The first Mad Men aired this week. It looked like it was going to be good. The pilot was terrific. It’s full of attitudes we have left behind in our cultural history. The characters were very simplified, maybe as an introduction they need to be. I guest I most enjoyed the advertising agency (staff?) research psychologist. She has a German /Austrian accent (of course) and is as cold as ice. We know that cliché. In reality she would’ve been a temporarily hired team of geeks in white coats probably all male. That still might be giving Madison Avenue too much science cred. Probably her role would’ve been filled by a survey conducted with a cross-section of types who would have been rewarded for the their time. I’m not complaining. The women researcher has greater story potential. Maybe we will learn in future episodes the accent isn’t real.
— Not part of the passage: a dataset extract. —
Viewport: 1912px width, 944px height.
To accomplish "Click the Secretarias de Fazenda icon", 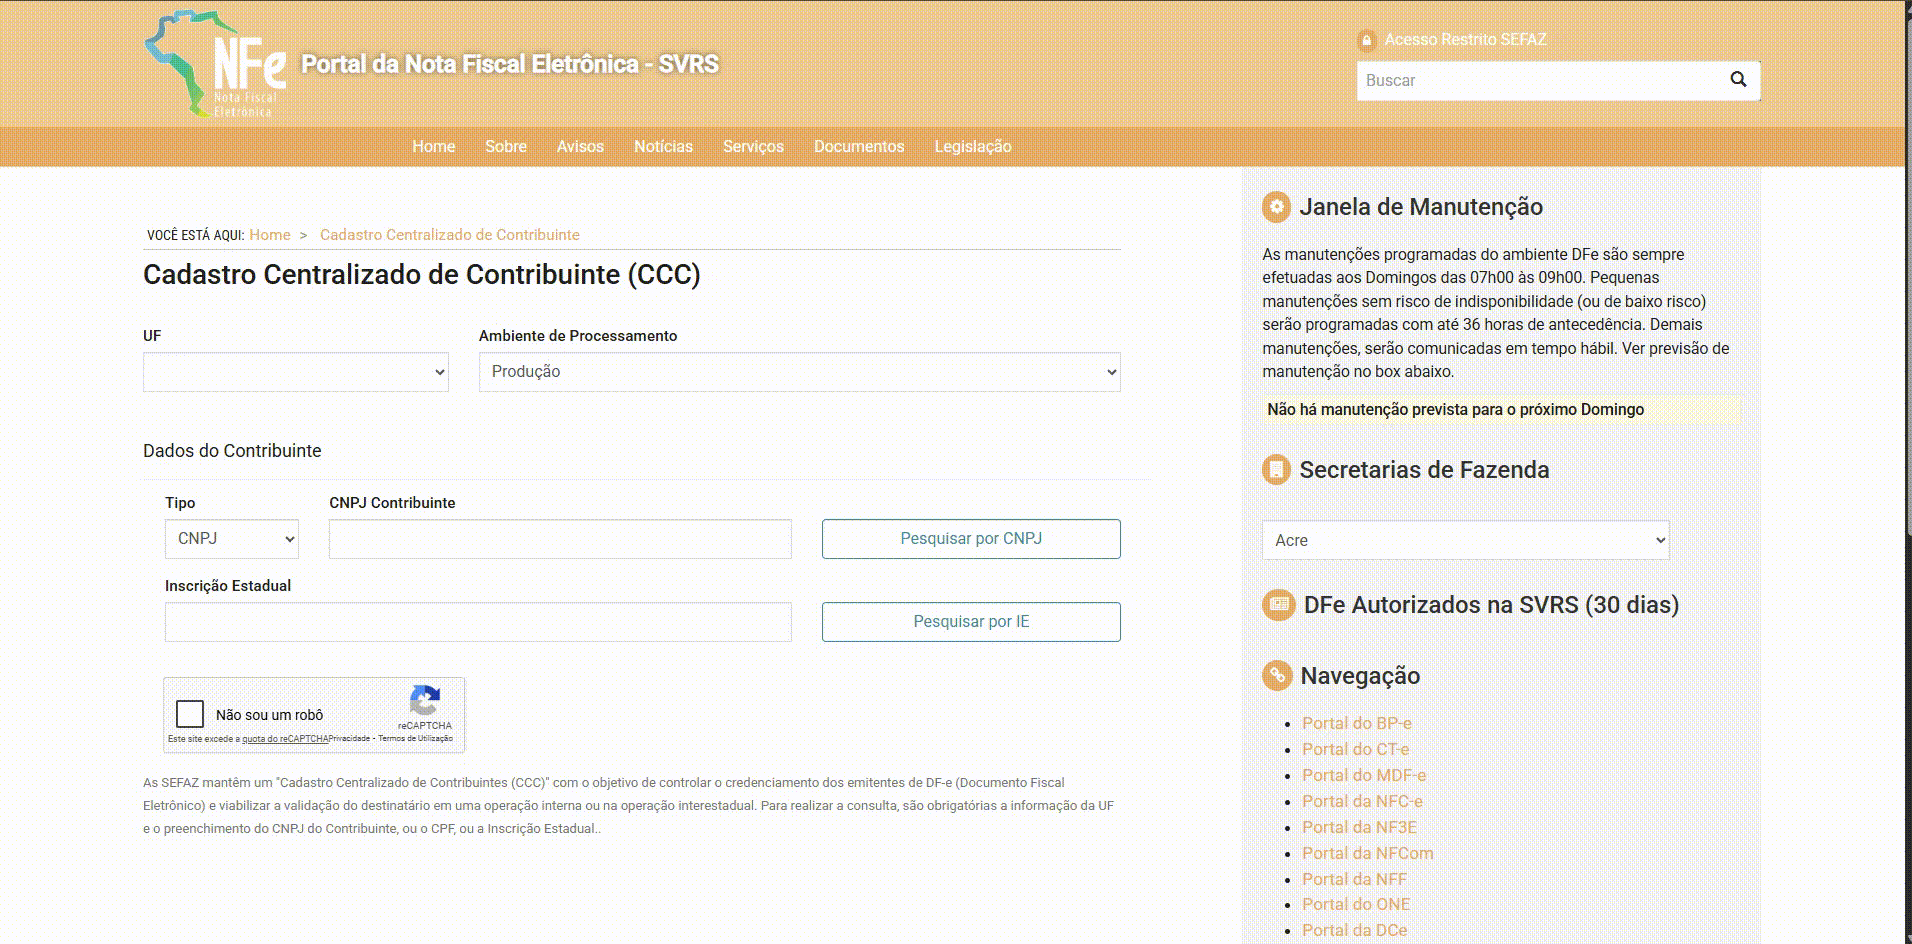I will [x=1276, y=470].
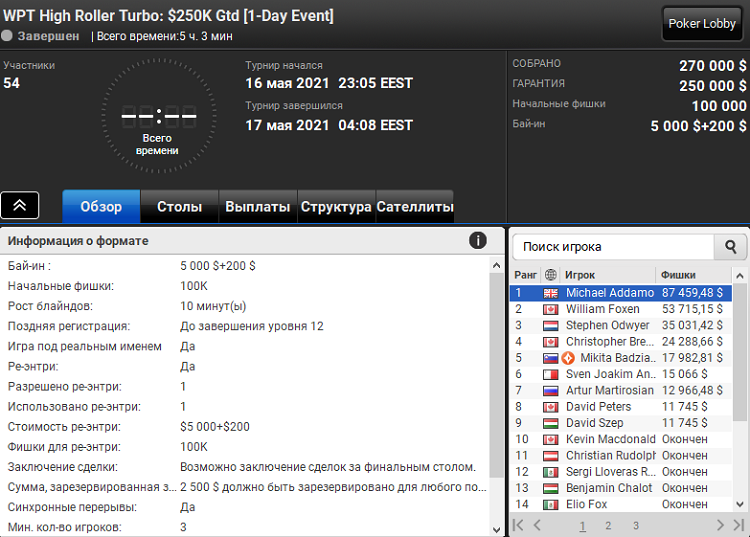
Task: Select William Foxen row in player list
Action: click(x=621, y=309)
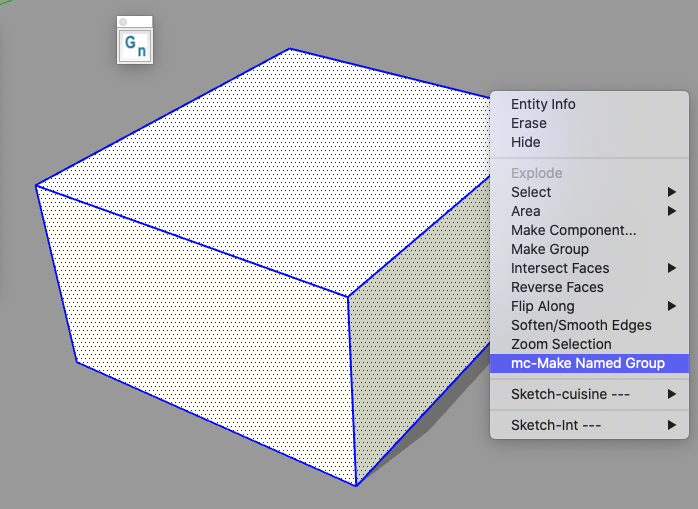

Then there is a seemingly closeted gay Italian graphic artist who works closely with the lead ad-man. The artist’s life-choice is so telegraphed, how he talks about his enjoyment at using his relaxed male neighbor for his artist model in a drawing for a future Lucky’s billboard. The joke seems to be everyone around him is “gay” blind. His gay remarks go un-noticed except by a stray women in a strip club and by us the TV audience. Maybe in future episodes we will find that lots of people know about his secret. Maybe only the junior executives will be caught unawares. They are the college boys running amok like a pack of wolfs.
All in all I am hooked already. I really think this period was way cool. Maybe in one episode they will show someone watching an old Dick Van Dyke Show. They did mentioned, in a condescending fashion, the Danny Thomas Show as a good advertising position for their new Jewish client.
It’s a battle of the sexes, but Madmen would collapse very fast if the writers did not create a balance. The balance seemed only to be implied in this introduction. The women have knowledge of and power over one another, and indirectly their bosses careers. The only women who maybe somewhat powerless to begin with is the lead ad-man’s wife. She is a surprise reveal at the end, as the lead ad-man’s actions do not indicate a married man with children. He seems to have been away from home for days not merely during office hours in the city. If the clichés hold true, his wife will start a drug habit of barbiturates and maybe lose one of their 2.5 children. I don’t know if I will still be watching if that happens. We shall see.